Data quality and data limitations: working towards equality through data curation 

Data is increasingly transforming our personal and professional lives and it is important that we think critically about how we manage and share this data. Benefits from data driven research and innovation have been unevenly realized and the growth in data science has often exposed and amplified inequalities on individual, community and regional levels.  

For example, bias in research design, in data collection, or in data quality assessment may result in inequalities. There are countless examples where data bias leads to products and medical procedures being tailored for male physiology, putting women as well as other underrepresented groups at risk. Data quality needs to be translated into formal criteria that can be applied to measure coverage, representativeness as well as inclusiveness of data. 

Similarly, minority and indigenous voices have long been silenced in the archives, for example in historical recordings of events, and been given limited access to their communities’ data. The CARE Principles for Indigenous Data Governance were written in response to this specific inequality, and in recognition of how increasing emphasis on greater data sharing creates a tension as Indigenous People are asserting, to a greater extent, control over the use of their data to ensure collective benefit.   

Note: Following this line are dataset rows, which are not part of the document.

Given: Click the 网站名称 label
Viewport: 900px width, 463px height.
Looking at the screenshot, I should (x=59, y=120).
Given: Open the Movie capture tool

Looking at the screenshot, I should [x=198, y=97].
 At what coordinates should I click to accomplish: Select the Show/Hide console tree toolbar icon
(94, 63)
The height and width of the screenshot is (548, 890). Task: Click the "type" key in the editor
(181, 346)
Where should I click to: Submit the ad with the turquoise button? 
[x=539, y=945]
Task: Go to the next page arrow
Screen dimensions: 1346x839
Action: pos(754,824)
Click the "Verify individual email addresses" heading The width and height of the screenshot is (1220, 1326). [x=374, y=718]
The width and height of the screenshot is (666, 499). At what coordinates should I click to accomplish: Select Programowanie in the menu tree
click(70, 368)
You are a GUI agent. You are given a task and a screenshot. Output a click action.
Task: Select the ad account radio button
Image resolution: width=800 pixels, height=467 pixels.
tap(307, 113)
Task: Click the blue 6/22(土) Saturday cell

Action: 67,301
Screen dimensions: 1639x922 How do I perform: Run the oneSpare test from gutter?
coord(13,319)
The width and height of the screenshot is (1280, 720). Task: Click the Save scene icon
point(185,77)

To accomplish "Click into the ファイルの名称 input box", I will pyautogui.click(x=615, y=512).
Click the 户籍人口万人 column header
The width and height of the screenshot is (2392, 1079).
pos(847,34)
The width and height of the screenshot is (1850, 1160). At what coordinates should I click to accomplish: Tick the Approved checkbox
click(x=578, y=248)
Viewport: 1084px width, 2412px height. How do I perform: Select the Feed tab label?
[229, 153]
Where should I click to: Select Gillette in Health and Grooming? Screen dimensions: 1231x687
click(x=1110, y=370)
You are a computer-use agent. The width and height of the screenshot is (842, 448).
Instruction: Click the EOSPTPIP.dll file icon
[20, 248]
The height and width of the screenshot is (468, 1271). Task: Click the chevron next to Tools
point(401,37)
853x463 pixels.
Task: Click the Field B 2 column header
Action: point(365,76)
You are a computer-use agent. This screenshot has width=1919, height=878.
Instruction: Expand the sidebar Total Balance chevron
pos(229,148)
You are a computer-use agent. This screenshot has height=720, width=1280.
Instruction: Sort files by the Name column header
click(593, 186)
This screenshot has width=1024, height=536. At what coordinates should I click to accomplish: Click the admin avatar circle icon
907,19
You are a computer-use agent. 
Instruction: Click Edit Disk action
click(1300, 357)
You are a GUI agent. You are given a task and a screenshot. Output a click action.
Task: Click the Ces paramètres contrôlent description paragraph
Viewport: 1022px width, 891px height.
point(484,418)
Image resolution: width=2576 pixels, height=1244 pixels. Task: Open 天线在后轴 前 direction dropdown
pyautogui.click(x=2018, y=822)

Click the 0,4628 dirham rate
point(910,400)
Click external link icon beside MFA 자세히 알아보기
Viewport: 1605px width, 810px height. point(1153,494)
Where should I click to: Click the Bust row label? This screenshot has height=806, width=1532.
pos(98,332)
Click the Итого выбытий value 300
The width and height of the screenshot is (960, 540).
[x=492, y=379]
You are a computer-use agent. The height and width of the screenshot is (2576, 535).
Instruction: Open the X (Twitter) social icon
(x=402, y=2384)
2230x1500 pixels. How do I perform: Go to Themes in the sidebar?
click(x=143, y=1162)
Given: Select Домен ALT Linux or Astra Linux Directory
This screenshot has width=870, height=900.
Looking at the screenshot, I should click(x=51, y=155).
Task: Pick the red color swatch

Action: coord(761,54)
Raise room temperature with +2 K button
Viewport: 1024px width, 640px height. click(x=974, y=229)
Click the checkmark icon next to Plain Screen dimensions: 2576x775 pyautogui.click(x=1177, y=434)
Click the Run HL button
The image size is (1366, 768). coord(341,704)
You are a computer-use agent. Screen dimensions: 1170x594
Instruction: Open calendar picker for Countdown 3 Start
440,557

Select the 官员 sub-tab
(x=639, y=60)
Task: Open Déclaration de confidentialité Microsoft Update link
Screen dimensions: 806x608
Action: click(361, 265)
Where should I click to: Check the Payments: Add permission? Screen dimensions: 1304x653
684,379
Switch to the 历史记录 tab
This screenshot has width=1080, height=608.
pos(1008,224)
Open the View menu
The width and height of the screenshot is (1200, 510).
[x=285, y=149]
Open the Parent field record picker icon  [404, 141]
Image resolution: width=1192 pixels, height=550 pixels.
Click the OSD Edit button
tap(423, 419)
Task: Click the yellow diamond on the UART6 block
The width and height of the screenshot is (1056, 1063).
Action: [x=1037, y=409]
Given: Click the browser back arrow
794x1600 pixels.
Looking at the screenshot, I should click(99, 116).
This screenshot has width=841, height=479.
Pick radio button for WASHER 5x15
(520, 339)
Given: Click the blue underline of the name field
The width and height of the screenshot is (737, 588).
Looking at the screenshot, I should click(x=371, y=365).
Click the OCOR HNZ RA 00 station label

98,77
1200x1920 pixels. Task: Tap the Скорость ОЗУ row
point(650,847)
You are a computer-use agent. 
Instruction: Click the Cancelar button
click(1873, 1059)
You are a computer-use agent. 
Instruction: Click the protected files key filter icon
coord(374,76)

Data sharing can help to improve data quality. Making data collection, curation and analysis more transparent also helps to highlight the otherwise often hidden labour that is required to ensure data quality and re-use over time. An example is the European Covid-19 Data Platform, launched by the European Commission in April 2020. It was a response to the urgent need to share, re-use, process and access research data and metadata on the SARS-CoV-2 virus, and the related COVID-19 disease. 

The key question we wish to ask at IDCC21 is:  

How can we ensure data collection and curation works for society at large?

Papers are invited, but not limited to, address one or multiple themes in the broad scope of data quality and data limitations:

  • Documenting and avoiding biases in datasets (e.g. clinical trials, facial recognition training datasets, machine learning).  
  • Anticipating use, avoiding misuse: communicating the applicability or otherwise of data to research questions. 
  • Non-custodial archiving, "documenting the now", and strengthening the archives of marginalized communities.  
  • Curating propaganda, misinformation, disinformation and falsified data. How do we protect the integrity of research data? 
  • Research data and curation in the contexts of geopolitics and "data nationalism".  
  • Data documentation for FAIRness and data quality.  
  • Applying data ethics in curation and assessment of data quality. 
  • Developing digital skills programmes to promote diversity and inclusiveness in the data science and curation professions. 
  • Indigenous data sovereignty, community archives and application of the CARE principles. 
  • Addressing inequality: broadening the benefits of data-driven science to more and diverse stakeholders.